In 2007, McMinnville, Ore.-based cargo shipper Evergreen International Aviation Inc. estimated it lost $1 million when its first-ever planeload to Hawaii of 3,150 Douglas, Noble and Grand firs was rerouted to Anchorage, Alaska, after several genera of wasps were found on board.

"Last year we used our own Boeing 747, which are all maxed out internationally," said Hollie Spivey, Evergreen's Christmas tree sales manager. "It is not financially feasible for us to take a flight out of service this year."

This season, Evergreen is ocean shipping up to five containers to Hawaii the week of Thanksgiving, likely two or three 40-foot containers holding 400 to 500 trees to Oahu and another order to Kona, either in one of the larger containers or a 20-foot container holding 300 trees. The company has an order pending for Maui. The trees primarily will be sold at private-school fundraisers.

Evergreen is also auctioning up to 150 6-foot Noble Firs being shipped in the first week of December via two air-freight containers. The trees will arrive two days after being cut and will sell to the first 150 people that make the highest bids. All trees shipped to Hawaii will be run through a new facility that will allow trees to be processed and moved into a truck indoors, reducing the risk of contamination by pests.

Hawaii is a small slice of Evergreen's total market. The company runs an 8,000-acre farm in Oregon, about 800 acres of which are devoted to the harvesting of 100,000 Christmas trees annually.

More than 30,000 trees already have been shipped internationally, primarily to Asia, Spivey said.

Last year, the National Christmas Tree Association, based in Chesterfield, Mo., reported a spike in the number of artificial Christmas trees purchased, up 46.6 percent to 17.4 million households from 9.3 million in 2006 - netting almost as much market value as the $1.3 billion U.S. real tree market. Results are based on a weighted random survey of 1,003 households.

Claire Calimlim, who oversees Christmas tree sales as a merchant at City Mill, said the company has ordered 10 percent to 15 percent more artificial trees this season than a year ago, while it will bring in the same number of real trees.
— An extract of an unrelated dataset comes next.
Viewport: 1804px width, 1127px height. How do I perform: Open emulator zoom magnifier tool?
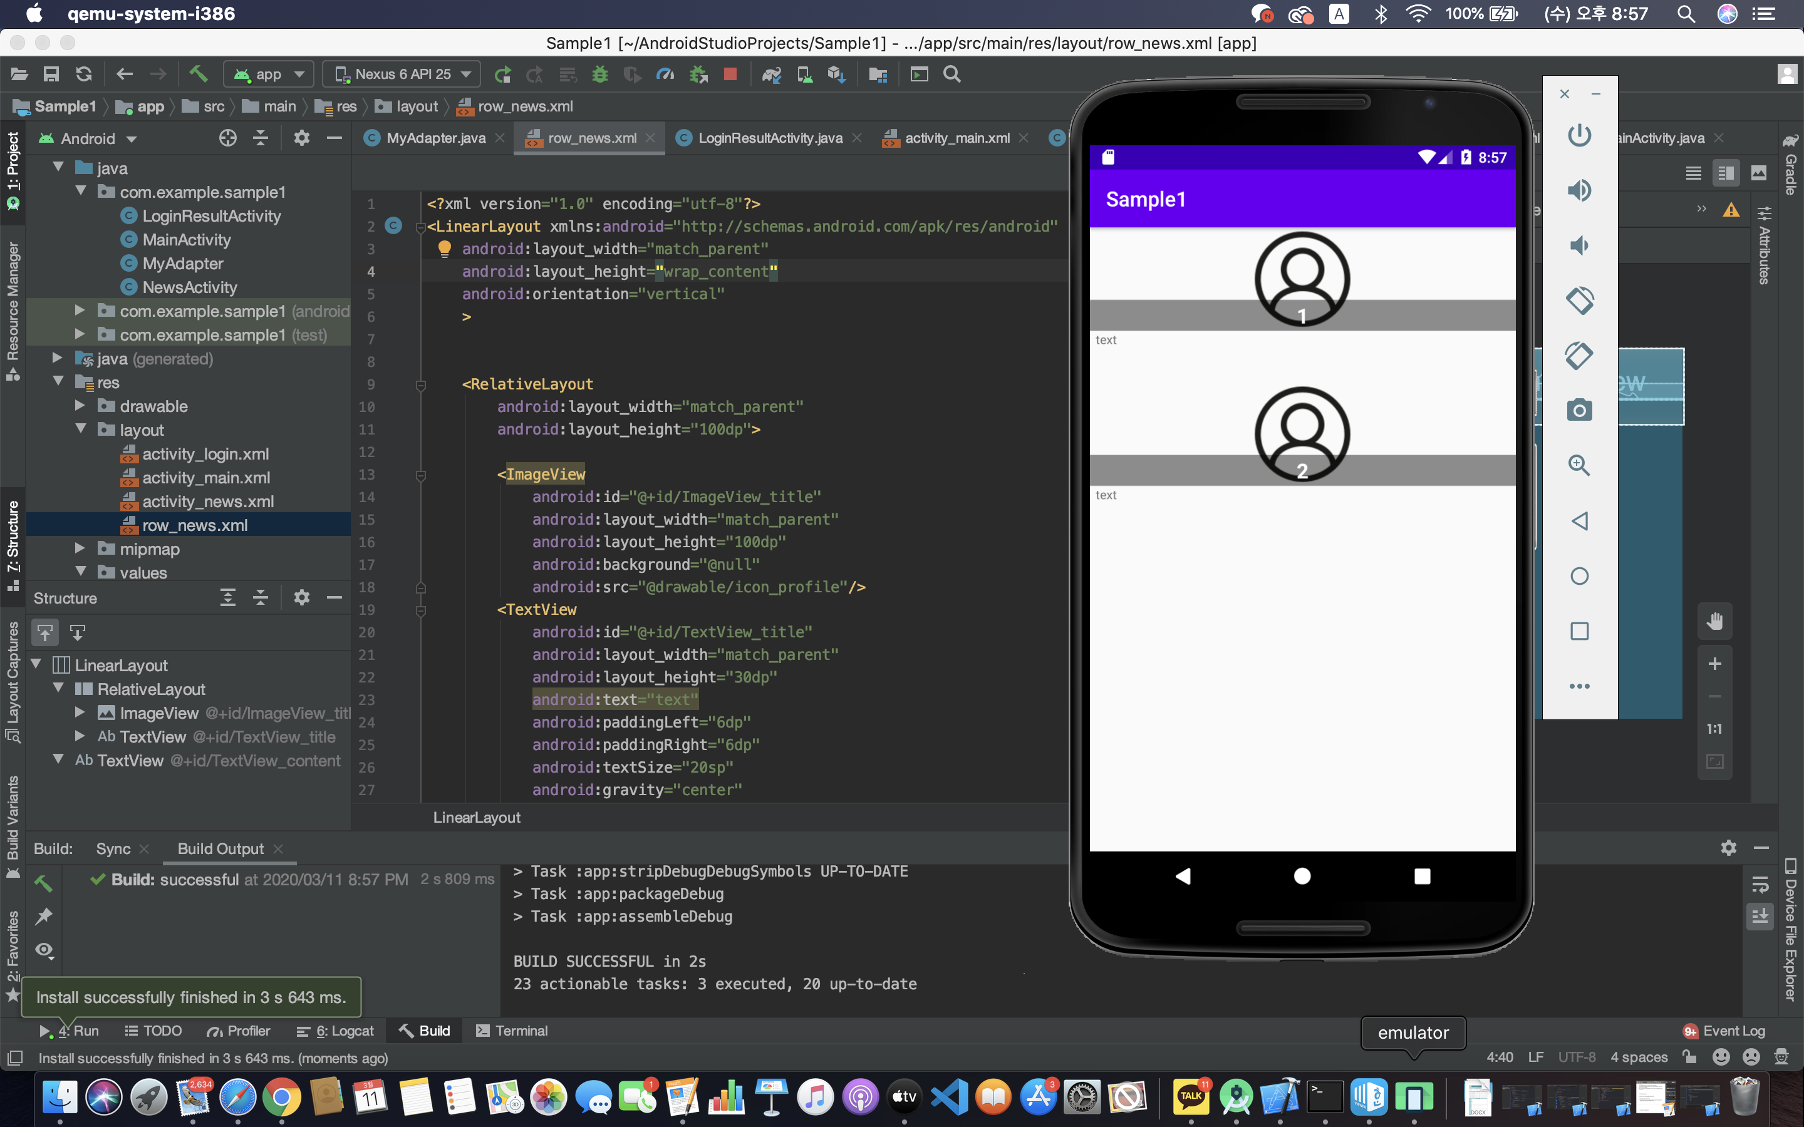pos(1579,465)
"We are finding out that a lot of people are buying artificial ones this year," she said. "Because of the freight, maybe people are going to expect the price of live trees to go up."

City Mill is "slightly" increasing prices on its live trees this year, which start at $39. The isle home-improvement company will bring in 10 containers, or about 3,000 trees, available at the end of the week.
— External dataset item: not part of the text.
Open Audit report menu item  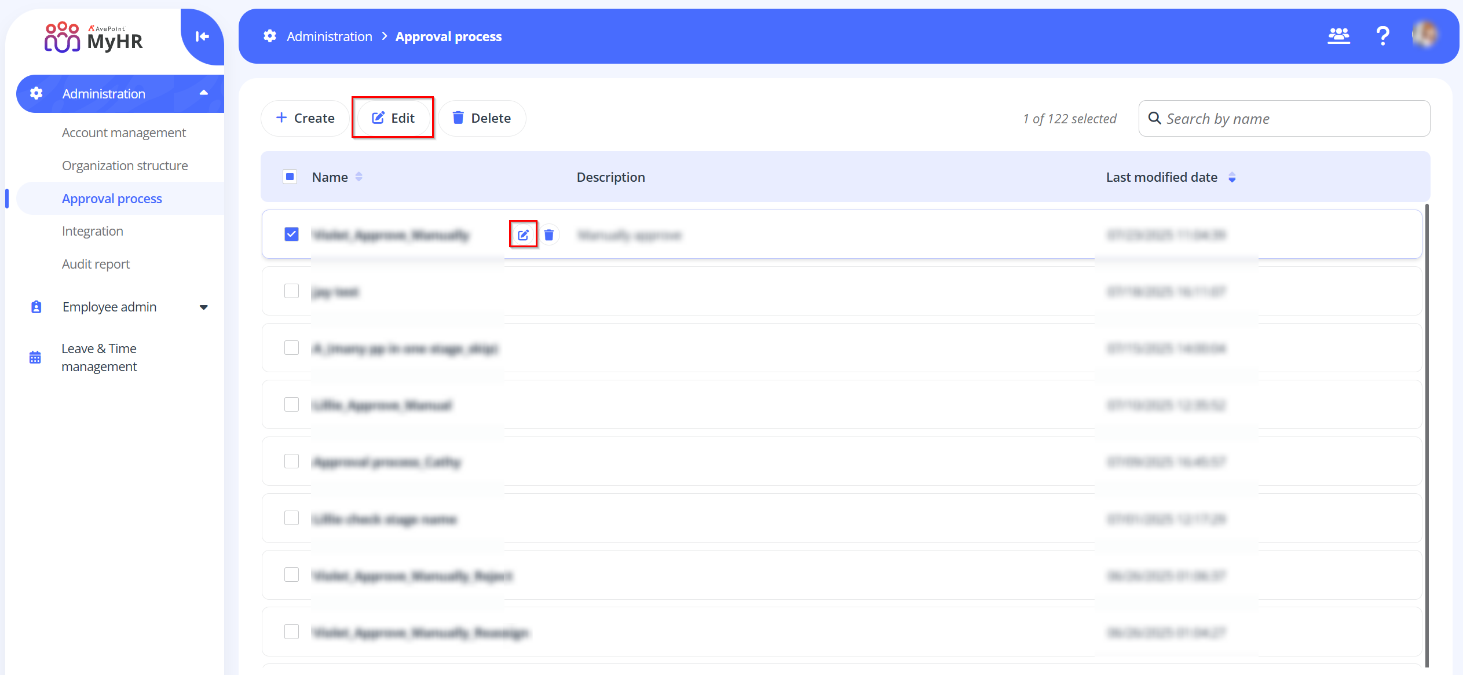(x=96, y=264)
Prices of artificial trees start at $9.99 for tabletop sizes, and go up to $129.99 for the larger varieties.

Out of customers who buy real trees, nearly 84 percent chose pre-cut trees, the survey said. Since 2006, there has been another option on Oahu: Helemano Farms.

Aaron O'Brien devotes 14 acres on his 15-acre farm near Wahiawa to growing more than 12,000 Norfolk Pines and Leland Cypress Christmas trees. O'Brien said sales of the trees, which start at $40, doubled last year. But at 1,500 sold in 2007, Helemano has cornered just 1 percent of the isle Christmas tree market.

"Once they come out they always get a tree and they always come back," he said. "You don't have the shipping out here, and they last you beyond Easter. People that are allergic to pine trees won't be allergic to Norfolk Pines."

O'Brien is pruning some of the Norfolks, which have a 2-year growth cycle, to make them look like more traditional mainland varieties. Aaron's dad, Mike O'Brien, started the farm in 2003 as a retirement project, but died a year later.

"That's what his family would do for their Christmas tree," Aaron said. "It would be a family event. He pretty much wanted to bring that to Hawaii. Out of 12,000 trees, you don't think you can find one you like?"

CORRECTION

Wednesday, November 19, 2008

Richard Tajiri's first shipment of Christmas Hawaii trees is arriving in Honolulu at the end of this week. This article originally said his first shipment of trees arrived in a Matson Navigation Co. shipment Saturday.